## Article
========================================================================
The F-test is defined to compare the likelihood of any two models, as long as one lies in a subspace of another model.
The t-test is defined for a single parameter, rather than a combination of parameters like the F-test.
In particular, the two tests are equivalent when we test the two models
Suppose we wish to determine if the two variables area
and adjacent
have an effect on the response relative to the model with all other variables.
Particularly, we obtain the null hypothesis \( H_0 : \boldsymbol{\beta}_{area}= \boldsymbol{\beta}_{adjacent}=0 \).
lmods <- lm(Species ~ Elevation + Nearest + Scruz, gala)
anova(lmods, lmod)
Analysis of Variance Table
Model 1: Species ~ Elevation + Nearest + Scruz
Model 2: Species ~ Area + Elevation + Nearest + Scruz + Adjacent
Res.Df RSS Df Sum of Sq F Pr(>F)
========================================================================
## Data section
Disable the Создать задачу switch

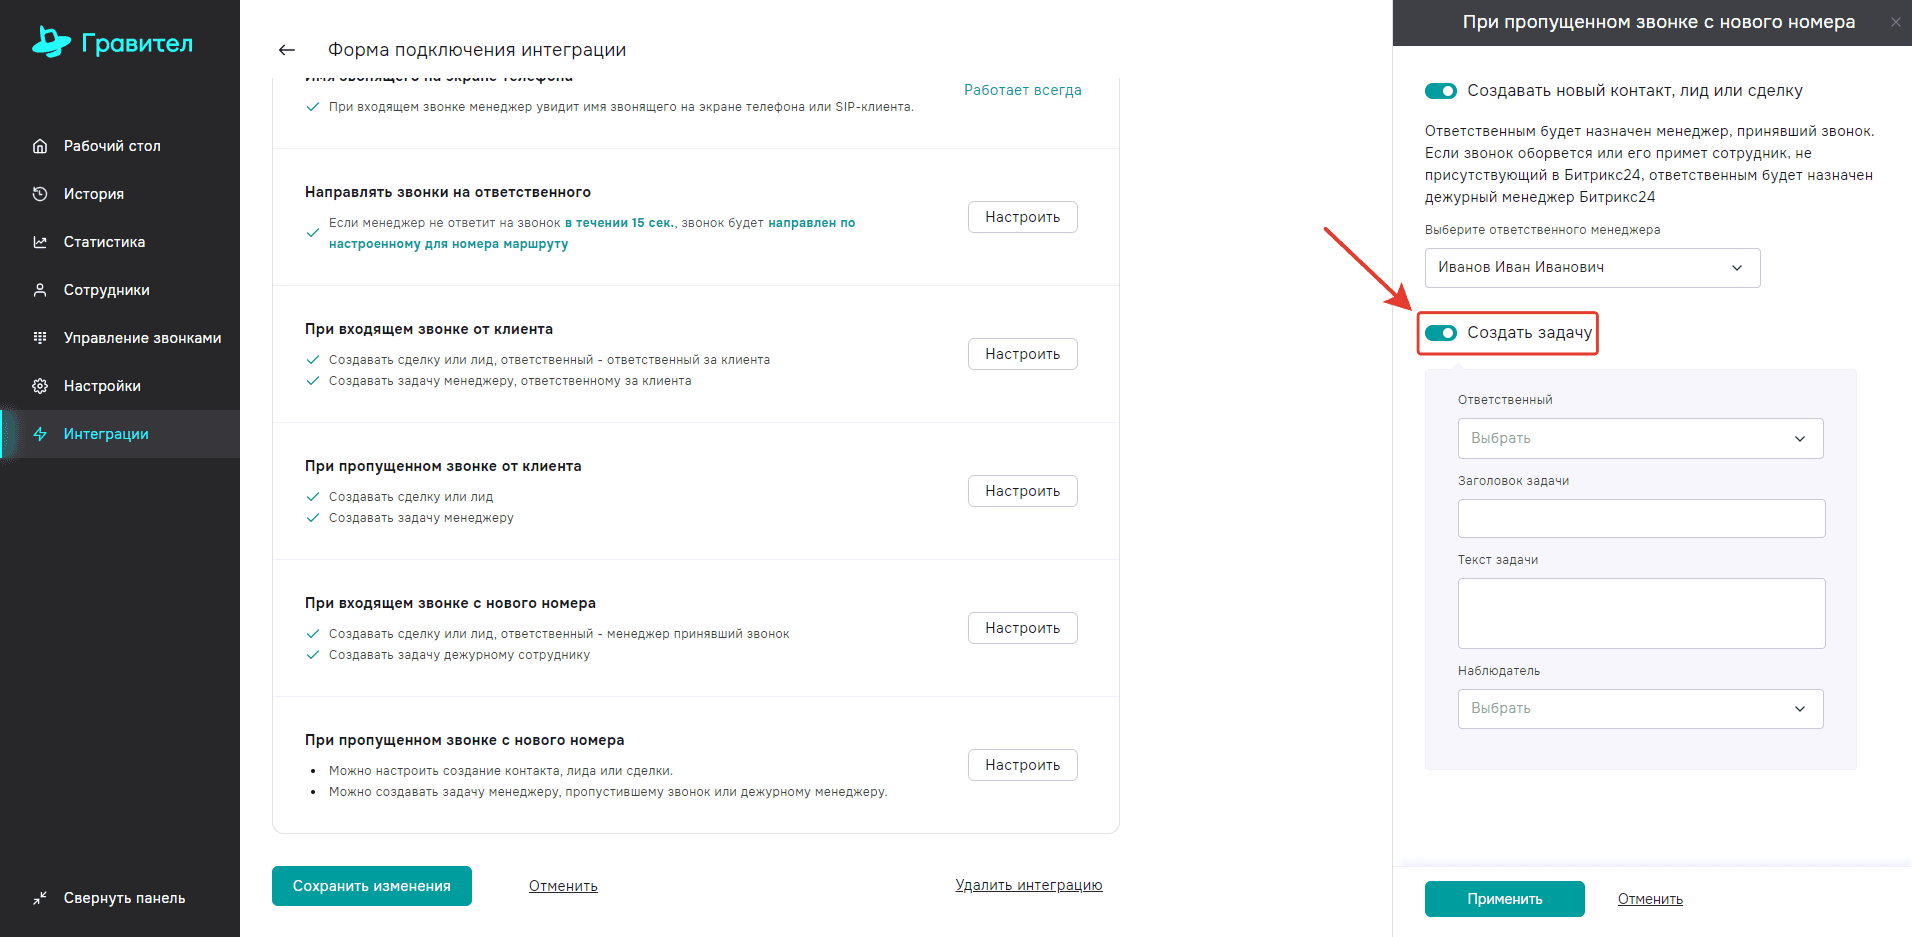tap(1441, 333)
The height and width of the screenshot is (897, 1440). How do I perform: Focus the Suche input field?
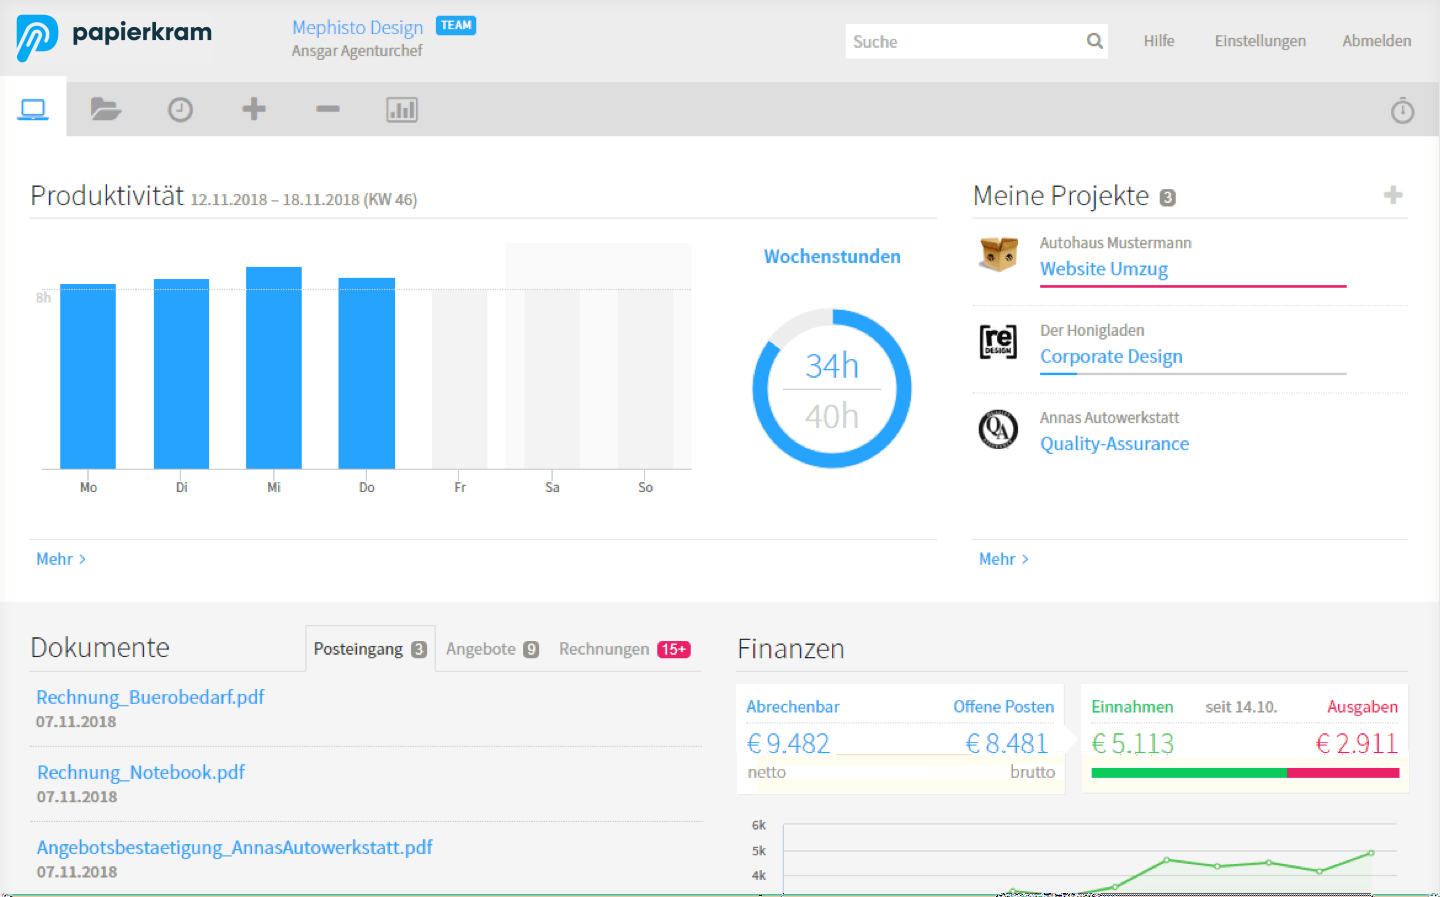[x=962, y=41]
========================================================================
## Instructions to follow
In the text on the F-test, rename "Elevation" to "Altitude" and write out the part starting with "The t-test is" and going on through "Sq F Pr(>F)".

## Result of the exercise
The t-test is defined for a single parameter, rather than a combination of parameters like the F-test.
In particular, the two tests are equivalent when we test the two models
Suppose we wish to determine if the two variables area
and adjacent
have an effect on the response relative to the model with all other variables.
Particularly, we obtain the null hypothesis \( H_0 : \boldsymbol{\beta}_{area}= \boldsymbol{\beta}_{adjacent}=0 \).
lmods <- lm(Species ~ Altitude + Nearest + Scruz, gala)
anova(lmods, lmod)
Analysis of Variance Table
Model 1: Species ~ Altitude + Nearest + Scruz
Model 2: Species ~ Area + Altitude + Nearest + Scruz + Adjacent
Res.Df RSS Df Sum of Sq F Pr(>F)